A September editorial from Nature claims that “Over the years, the United States has benefited enormously from its ability to attract the most creative scientific minds from around the globe. Increasingly, however, scientists, postdocs and students are turning elsewhere, frustrated by the barriers to gaining entry that sprang up in the wake of the terrorist attacks of 11 September 2001. In its current incarnation, the US visa application process not only presents a bewildering tangle of directives, prerequisites and requirements, but has also forced some applicants to wait up to a year for their visa to be approved — often for no apparent reason.”
Duke University’s Vivek Wadhwa discussed some of this reverse immigration’s impact on economic recovery on FOX News two weeks ago. You can watch the video clip here.

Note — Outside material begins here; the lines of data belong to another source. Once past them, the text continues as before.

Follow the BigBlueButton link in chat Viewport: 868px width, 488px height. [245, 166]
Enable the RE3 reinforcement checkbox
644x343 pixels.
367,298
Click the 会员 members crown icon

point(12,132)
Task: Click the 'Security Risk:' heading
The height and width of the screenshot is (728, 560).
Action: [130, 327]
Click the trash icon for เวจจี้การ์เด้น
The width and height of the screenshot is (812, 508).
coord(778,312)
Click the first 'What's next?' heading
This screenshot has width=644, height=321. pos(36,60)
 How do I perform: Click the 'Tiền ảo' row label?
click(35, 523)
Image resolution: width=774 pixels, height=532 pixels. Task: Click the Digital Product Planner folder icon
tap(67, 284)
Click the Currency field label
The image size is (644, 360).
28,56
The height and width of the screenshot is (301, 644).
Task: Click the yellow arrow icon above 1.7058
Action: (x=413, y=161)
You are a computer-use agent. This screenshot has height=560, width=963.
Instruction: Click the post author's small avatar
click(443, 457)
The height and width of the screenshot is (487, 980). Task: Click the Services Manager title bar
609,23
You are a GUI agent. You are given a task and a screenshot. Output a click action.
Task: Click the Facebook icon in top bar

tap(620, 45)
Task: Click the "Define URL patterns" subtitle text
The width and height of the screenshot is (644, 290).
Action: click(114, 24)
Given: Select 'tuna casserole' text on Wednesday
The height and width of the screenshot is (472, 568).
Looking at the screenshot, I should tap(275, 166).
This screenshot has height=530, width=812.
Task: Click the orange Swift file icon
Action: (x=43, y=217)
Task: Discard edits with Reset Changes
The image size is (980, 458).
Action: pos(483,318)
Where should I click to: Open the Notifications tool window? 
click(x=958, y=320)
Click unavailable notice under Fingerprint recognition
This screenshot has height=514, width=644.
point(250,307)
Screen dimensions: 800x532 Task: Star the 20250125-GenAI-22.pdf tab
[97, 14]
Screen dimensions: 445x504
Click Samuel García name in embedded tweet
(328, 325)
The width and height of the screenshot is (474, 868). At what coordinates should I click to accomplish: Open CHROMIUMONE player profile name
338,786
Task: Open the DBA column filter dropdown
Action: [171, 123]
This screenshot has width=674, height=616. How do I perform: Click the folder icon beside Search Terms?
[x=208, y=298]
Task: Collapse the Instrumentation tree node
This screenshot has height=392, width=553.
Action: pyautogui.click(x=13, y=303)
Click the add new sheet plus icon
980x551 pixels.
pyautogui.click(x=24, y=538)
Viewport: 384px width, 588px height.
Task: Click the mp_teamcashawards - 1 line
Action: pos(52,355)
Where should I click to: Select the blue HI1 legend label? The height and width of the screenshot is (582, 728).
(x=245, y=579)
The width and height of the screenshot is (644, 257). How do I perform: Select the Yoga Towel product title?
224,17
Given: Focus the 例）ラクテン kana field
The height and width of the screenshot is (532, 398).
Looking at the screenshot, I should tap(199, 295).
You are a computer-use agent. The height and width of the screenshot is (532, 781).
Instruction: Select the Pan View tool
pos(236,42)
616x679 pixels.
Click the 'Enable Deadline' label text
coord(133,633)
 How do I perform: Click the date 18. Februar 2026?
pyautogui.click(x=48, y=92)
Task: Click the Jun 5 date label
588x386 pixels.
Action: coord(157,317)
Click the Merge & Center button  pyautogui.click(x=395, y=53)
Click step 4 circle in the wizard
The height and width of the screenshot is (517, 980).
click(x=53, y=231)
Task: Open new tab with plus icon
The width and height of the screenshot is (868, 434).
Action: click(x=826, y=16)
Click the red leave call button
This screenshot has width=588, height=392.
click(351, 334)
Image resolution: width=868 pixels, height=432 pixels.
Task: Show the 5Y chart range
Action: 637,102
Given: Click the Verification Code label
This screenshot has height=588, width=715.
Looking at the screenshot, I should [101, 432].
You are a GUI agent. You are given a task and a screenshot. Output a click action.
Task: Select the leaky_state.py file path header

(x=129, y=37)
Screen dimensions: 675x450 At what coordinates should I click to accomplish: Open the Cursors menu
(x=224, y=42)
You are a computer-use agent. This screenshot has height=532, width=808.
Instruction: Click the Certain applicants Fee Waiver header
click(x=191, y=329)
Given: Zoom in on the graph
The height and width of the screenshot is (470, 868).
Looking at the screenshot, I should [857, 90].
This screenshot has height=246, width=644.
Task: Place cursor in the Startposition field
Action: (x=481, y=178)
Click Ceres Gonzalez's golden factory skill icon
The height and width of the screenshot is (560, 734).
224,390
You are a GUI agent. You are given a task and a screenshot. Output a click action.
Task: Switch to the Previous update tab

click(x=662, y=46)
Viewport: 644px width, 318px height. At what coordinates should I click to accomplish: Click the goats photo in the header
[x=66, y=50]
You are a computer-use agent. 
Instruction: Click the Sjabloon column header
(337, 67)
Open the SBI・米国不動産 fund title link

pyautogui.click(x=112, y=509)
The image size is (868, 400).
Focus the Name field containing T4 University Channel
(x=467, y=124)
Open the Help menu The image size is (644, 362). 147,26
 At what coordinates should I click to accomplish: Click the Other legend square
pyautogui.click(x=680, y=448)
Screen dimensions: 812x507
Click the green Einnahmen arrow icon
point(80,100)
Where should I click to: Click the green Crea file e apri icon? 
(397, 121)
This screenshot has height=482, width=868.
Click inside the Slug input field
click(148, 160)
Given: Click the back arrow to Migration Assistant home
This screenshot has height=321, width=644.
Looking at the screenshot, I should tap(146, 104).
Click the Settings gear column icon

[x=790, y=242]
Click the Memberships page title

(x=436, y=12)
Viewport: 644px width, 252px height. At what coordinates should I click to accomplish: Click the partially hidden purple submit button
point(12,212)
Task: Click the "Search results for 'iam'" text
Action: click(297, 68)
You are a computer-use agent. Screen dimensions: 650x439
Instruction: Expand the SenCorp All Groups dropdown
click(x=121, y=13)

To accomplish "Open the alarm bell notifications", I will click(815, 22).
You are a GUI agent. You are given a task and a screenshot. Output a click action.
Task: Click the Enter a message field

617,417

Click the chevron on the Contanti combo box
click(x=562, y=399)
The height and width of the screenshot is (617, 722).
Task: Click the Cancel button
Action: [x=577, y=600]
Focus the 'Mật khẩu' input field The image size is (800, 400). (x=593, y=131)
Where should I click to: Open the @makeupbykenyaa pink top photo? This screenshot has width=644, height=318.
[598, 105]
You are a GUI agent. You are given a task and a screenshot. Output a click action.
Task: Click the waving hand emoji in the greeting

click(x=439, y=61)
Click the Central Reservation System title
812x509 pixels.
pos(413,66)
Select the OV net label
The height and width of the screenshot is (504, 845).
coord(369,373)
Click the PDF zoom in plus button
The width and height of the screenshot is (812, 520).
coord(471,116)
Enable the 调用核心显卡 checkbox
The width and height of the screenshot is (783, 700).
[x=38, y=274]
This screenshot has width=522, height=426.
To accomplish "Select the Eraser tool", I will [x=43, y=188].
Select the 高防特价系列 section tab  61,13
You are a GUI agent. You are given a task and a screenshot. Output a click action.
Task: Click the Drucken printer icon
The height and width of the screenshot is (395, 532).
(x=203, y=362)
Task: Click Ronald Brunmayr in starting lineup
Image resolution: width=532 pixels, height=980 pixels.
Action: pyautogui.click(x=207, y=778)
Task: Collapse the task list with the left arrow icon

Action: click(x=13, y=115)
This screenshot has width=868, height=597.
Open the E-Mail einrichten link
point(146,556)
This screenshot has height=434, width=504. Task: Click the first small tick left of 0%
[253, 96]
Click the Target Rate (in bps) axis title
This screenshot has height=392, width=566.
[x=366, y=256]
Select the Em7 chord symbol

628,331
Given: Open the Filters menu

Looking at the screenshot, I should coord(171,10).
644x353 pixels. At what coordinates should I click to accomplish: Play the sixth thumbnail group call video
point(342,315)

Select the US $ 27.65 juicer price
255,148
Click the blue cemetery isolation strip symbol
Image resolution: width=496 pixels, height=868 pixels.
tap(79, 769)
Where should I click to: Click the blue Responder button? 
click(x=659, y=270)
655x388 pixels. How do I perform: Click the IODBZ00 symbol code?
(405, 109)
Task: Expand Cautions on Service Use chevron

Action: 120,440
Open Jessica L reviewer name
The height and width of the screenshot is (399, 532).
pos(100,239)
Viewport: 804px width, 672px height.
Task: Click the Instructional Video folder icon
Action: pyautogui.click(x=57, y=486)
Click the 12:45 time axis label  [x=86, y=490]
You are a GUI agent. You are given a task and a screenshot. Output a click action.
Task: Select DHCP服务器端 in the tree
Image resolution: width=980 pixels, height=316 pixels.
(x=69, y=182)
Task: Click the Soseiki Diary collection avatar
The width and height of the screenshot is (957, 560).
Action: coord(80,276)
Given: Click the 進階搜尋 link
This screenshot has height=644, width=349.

What can we do to help prevent this backslide? Clearly, the solution is not simple enough that one entity can do it alone. For those of us who issue visas–whether they be student or work visas–we can keep doing our best to attract and retain big brains in the U.S. And we can always be doing our part to help reaffirm the notion that America truly is a nation of immigrants. As JFK wrote in his aptly titled A Nation of Immigrants, “every ethnic minority, in seeking its own freedom, helped strengthen the fabric of liberty in American life. Similarly, every aspect of the American economy has profited from the contributions of immigrants.” If we allow this knowledge to permeate our behavior towards immigrants and immigration policy, we will by default be part of the solution.